### Requirements
Could you reproduce the records below word for word, all of them, with the pictures left out?
• • •
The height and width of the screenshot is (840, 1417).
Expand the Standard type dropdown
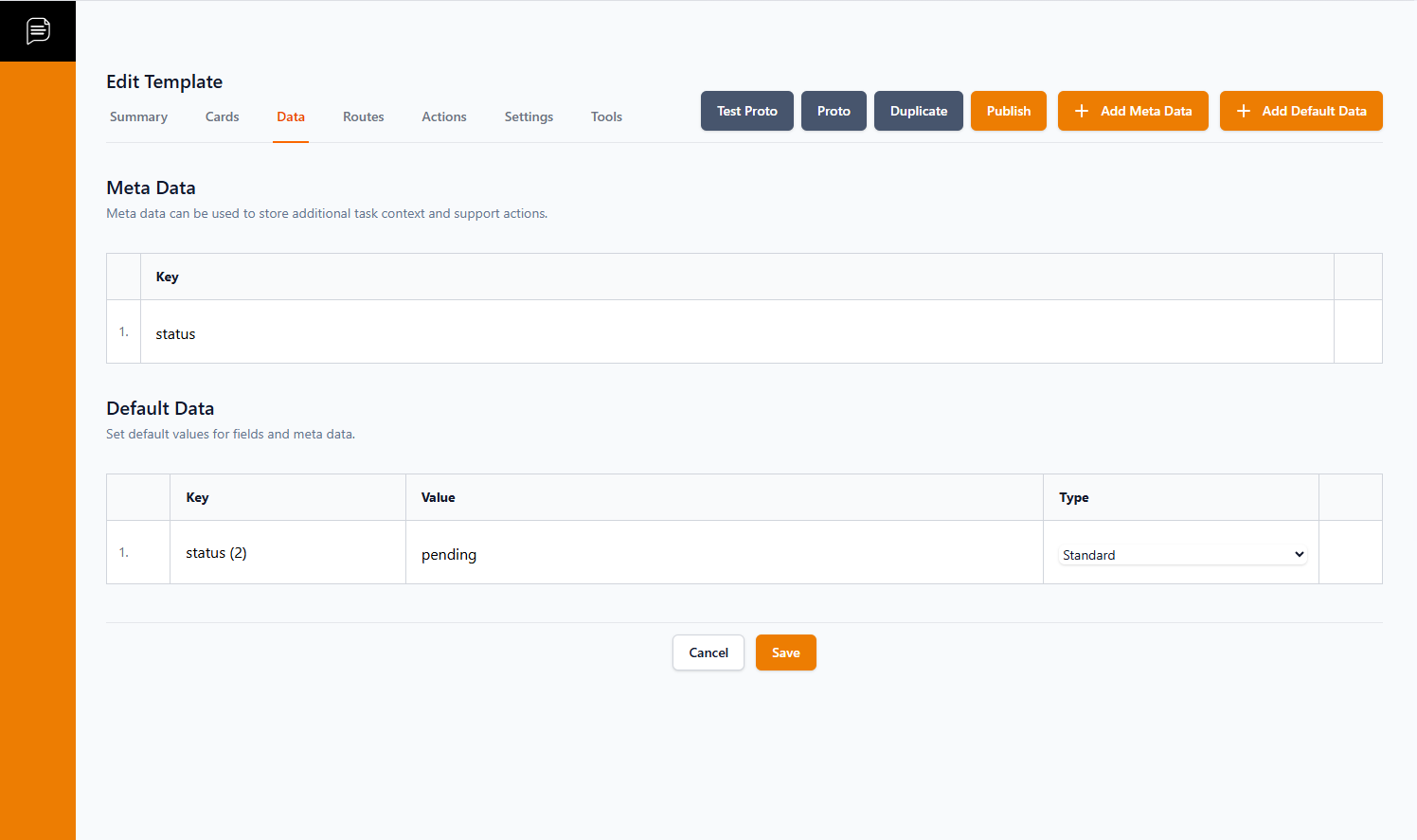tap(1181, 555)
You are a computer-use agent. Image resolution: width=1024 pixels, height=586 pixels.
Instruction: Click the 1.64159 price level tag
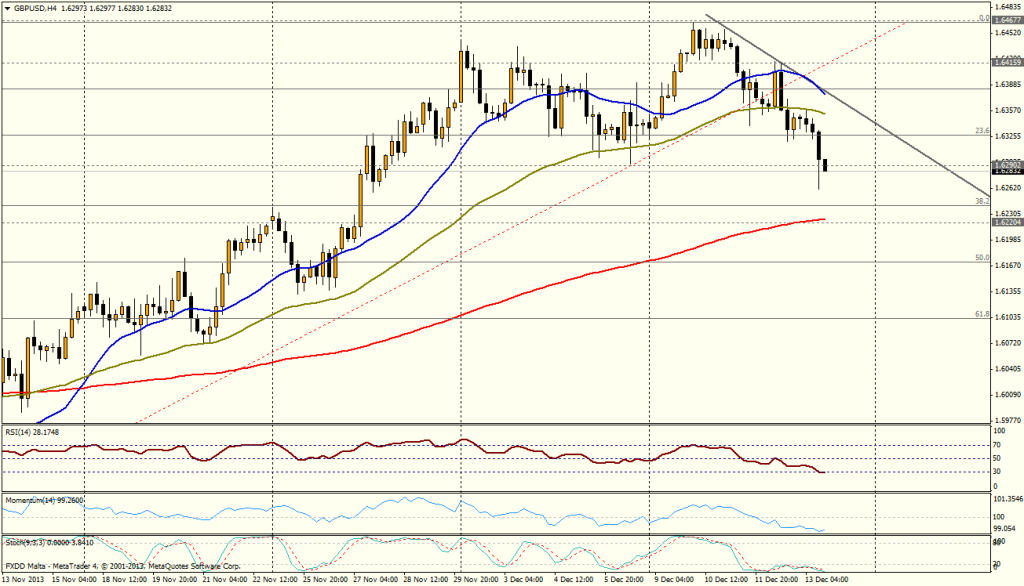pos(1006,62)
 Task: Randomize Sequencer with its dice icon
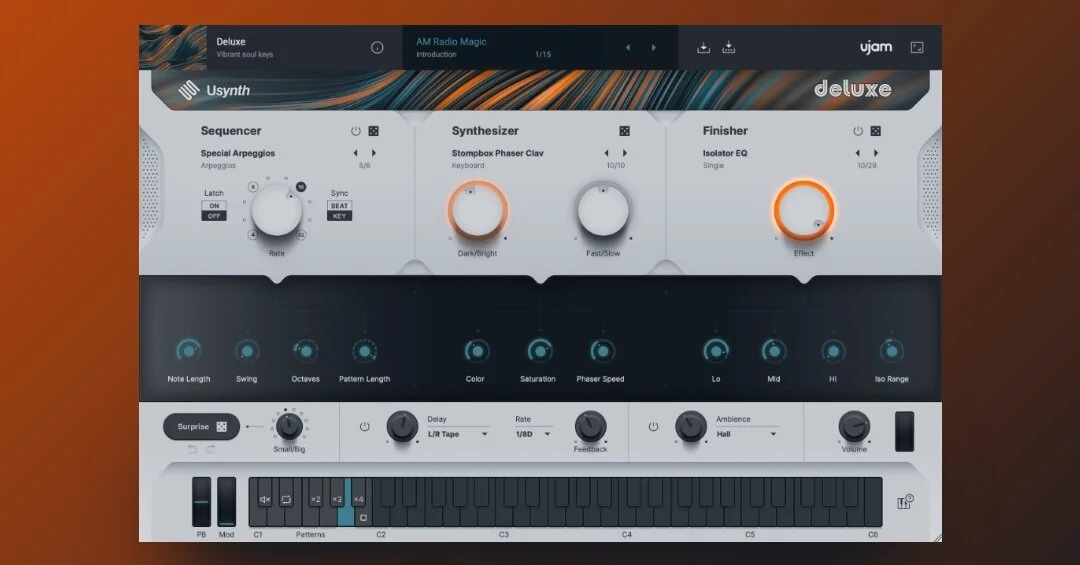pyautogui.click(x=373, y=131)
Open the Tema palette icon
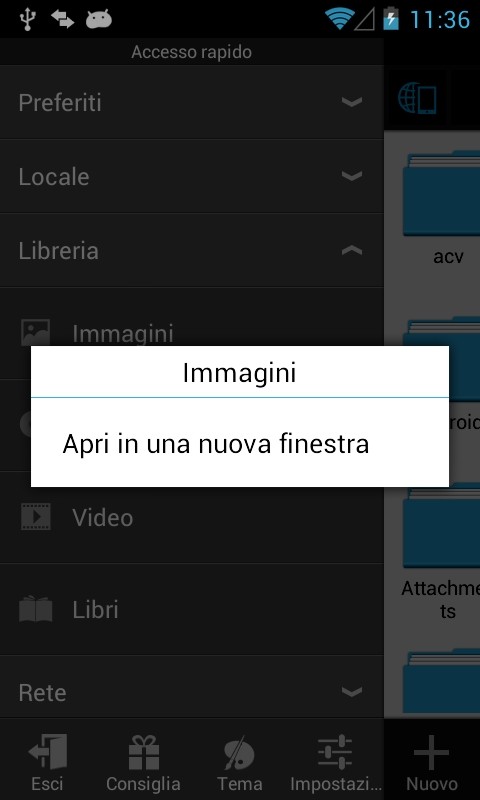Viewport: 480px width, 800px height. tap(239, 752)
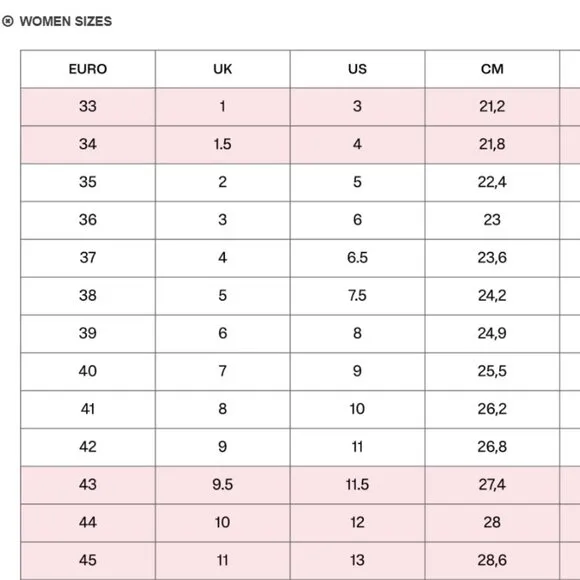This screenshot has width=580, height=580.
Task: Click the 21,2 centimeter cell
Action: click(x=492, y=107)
• • •
### Output below
The height and width of the screenshot is (840, 1417).
Expand the Standard type dropdown
tap(1181, 555)
You are a computer-use agent. Image resolution: width=1024 pixels, height=586 pixels.
Instruction: Click the 1.64159 price level tag
pos(1006,62)
 Task: Randomize Sequencer with its dice icon
pyautogui.click(x=373, y=131)
Open the Tema palette icon
Viewport: 480px width, 800px height. tap(239, 752)
This screenshot has width=580, height=580.
Task: Click the 21,2 centimeter cell
Action: click(x=492, y=107)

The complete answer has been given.